Molecular weight has traditionally been the parameter most commonly used to classify uremic toxins, with a value of approximately 500 Da frequently used as a demarcation point below which the molecular weights of small nitrogenous waste products fall. This toxin group, the most extensively studied from a clinical perspective, is characterized by a high degree of water solubility and the absence of protein binding. However, uremia is mediated by the retention of a plethora of other compounds having characteristics that differ significantly from those of the previously mentioned group. As opposed to the relative homogeneity of the nitrogenous metabolite class, other uremic toxins collectively are a very heterogeneous group, not only with respect to molecular weight but also other characteristics, such as protein binding and hydrophobicity. A recently proposed classification scheme by the European Uraemic Toxin Work Group subdivides the remainder of molecules into 2 categories: protein-bound solutes and middle molecules.
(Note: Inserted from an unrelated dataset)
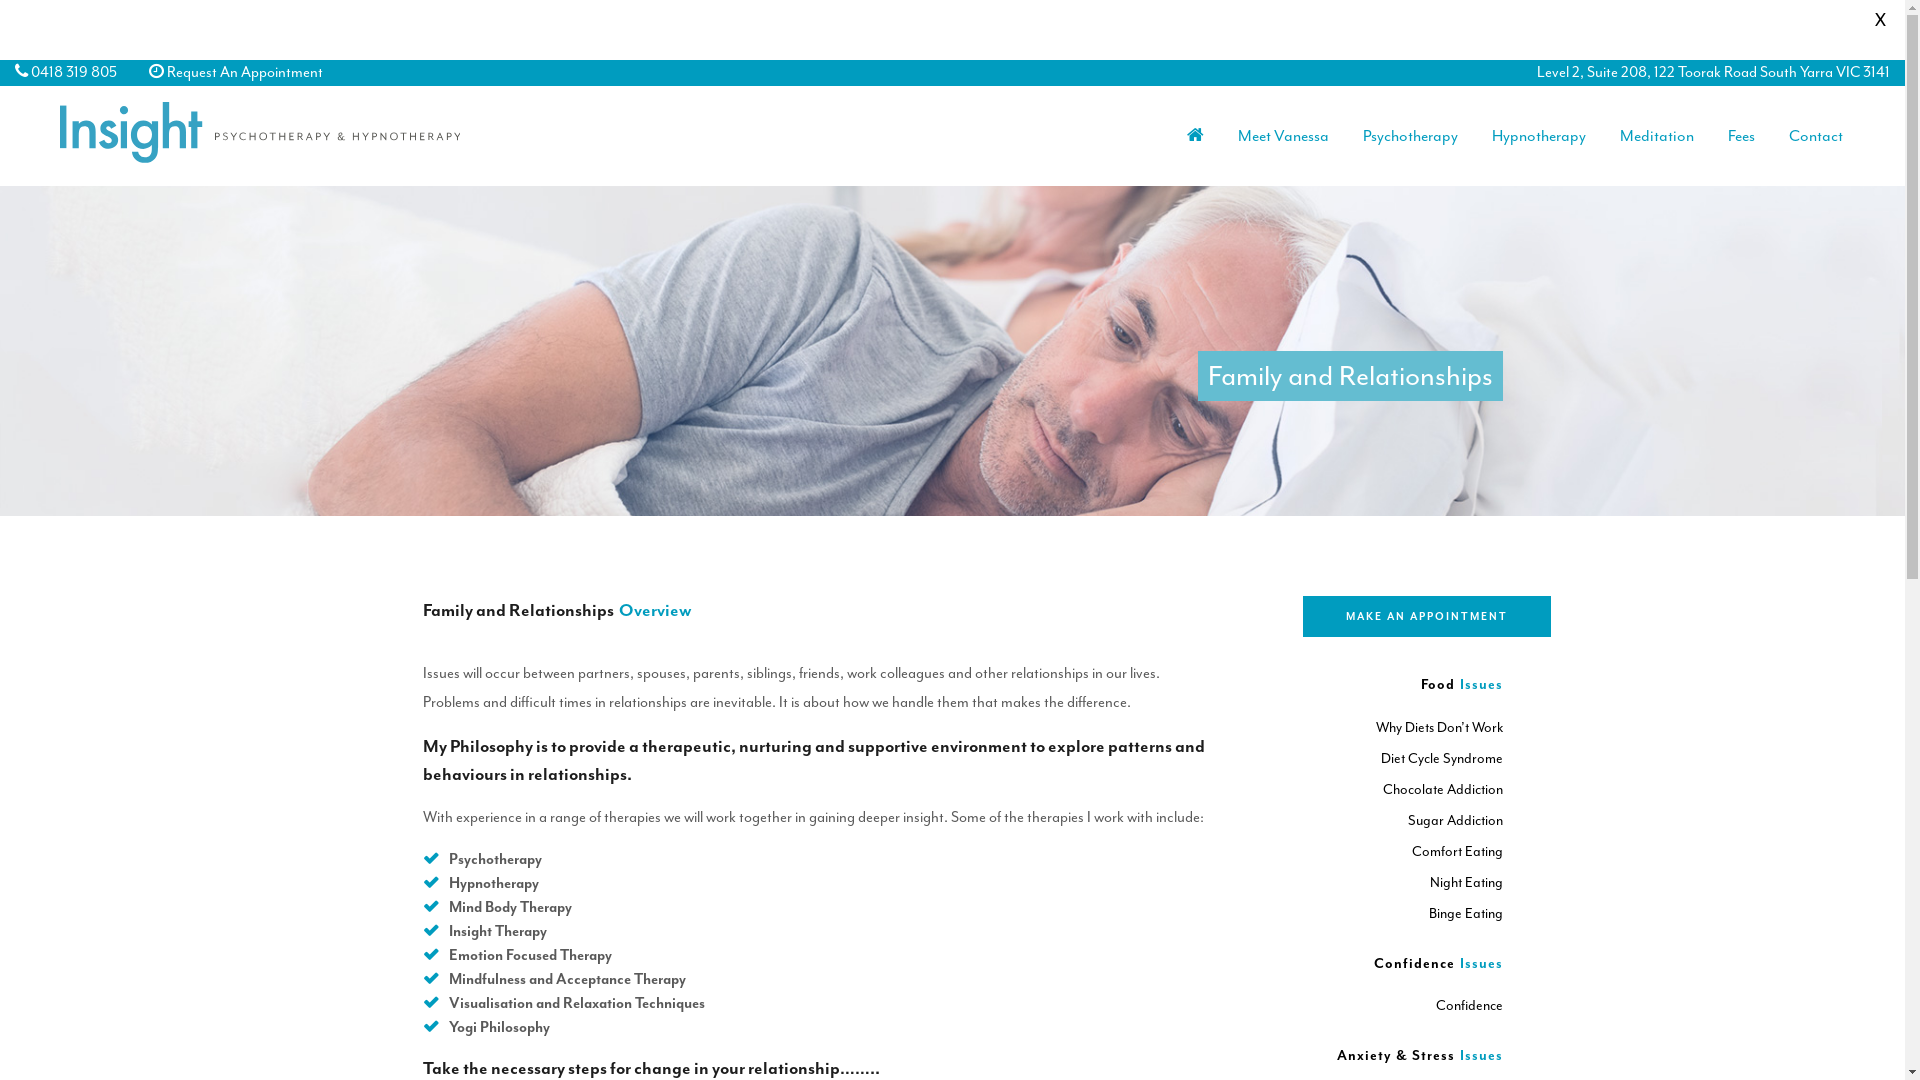 The image size is (1920, 1080). Describe the element at coordinates (1456, 820) in the screenshot. I see `Sugar Addiction` at that location.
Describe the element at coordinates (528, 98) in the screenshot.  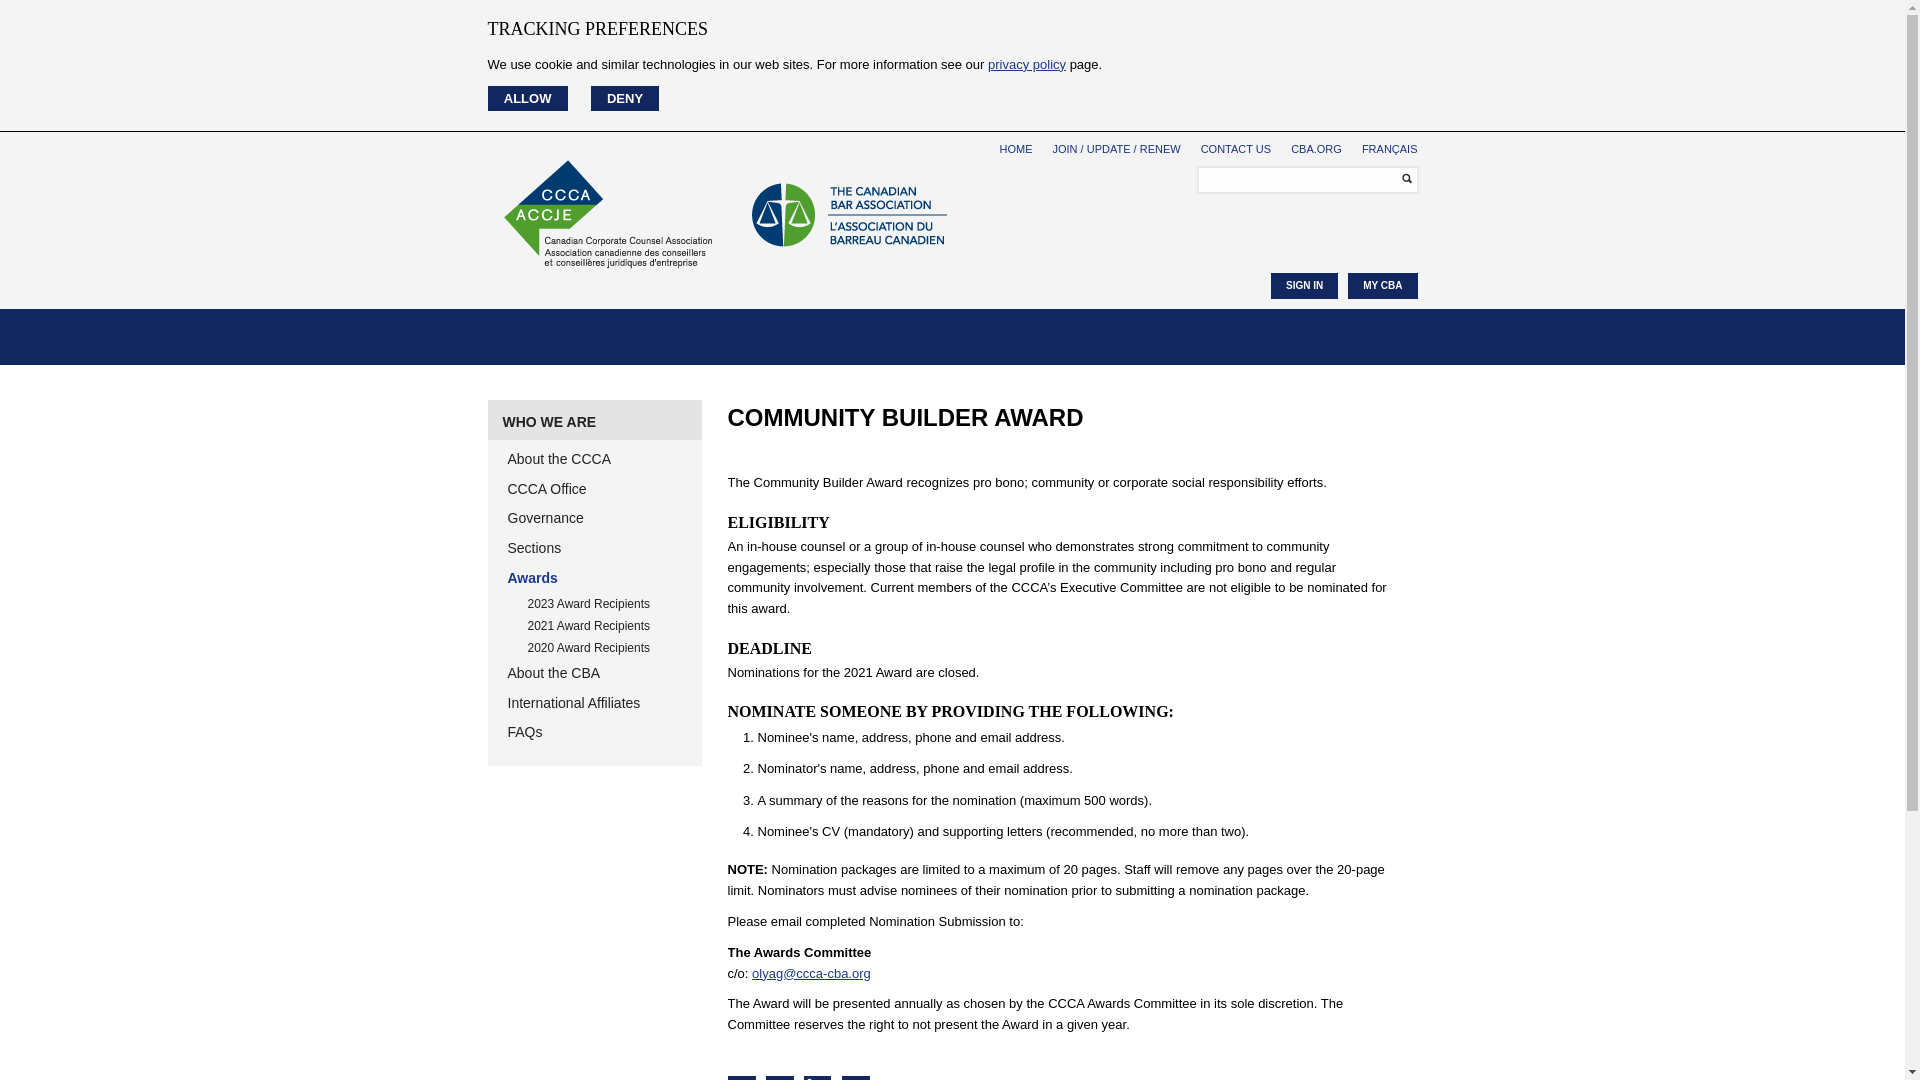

For the latter group, the Work Group proposes a molecular weight range (500–60,000 Da) that incorporates many toxins identified since the original middle molecule hypothesis, for which the upper molecular weight limit was approximately 2,000 Da. In fact, low-molecular-weight peptides and proteins (LMWPs) comprise nearly the entire middle molecule category in the new scheme. The purpose of this article is to provide an overview of the middle molecule class of uremic toxins, with the focus on LMWPs. A brief review of LMWP metabolism under conditions of normal (and in a few cases, abnormal) renal function will be presented. The physical characteristics of several LMWPs will also be presented, including molecular weight, conformation, and charge. Specific LMWPs to be covered will include β2-microglobulin, complement proteins (C3a and Factor D), leptin, and proinflammatory cytokines. The article will also include a discussion of the treatment-related factors influencing dialytic removal of middle molecules. Once these factors, which include membrane characteristics, protein-membrane interactions, and solute removal mechanisms, are discussed, an overview of the different therapeutic strategies used to enhance clearance of these compounds is provided.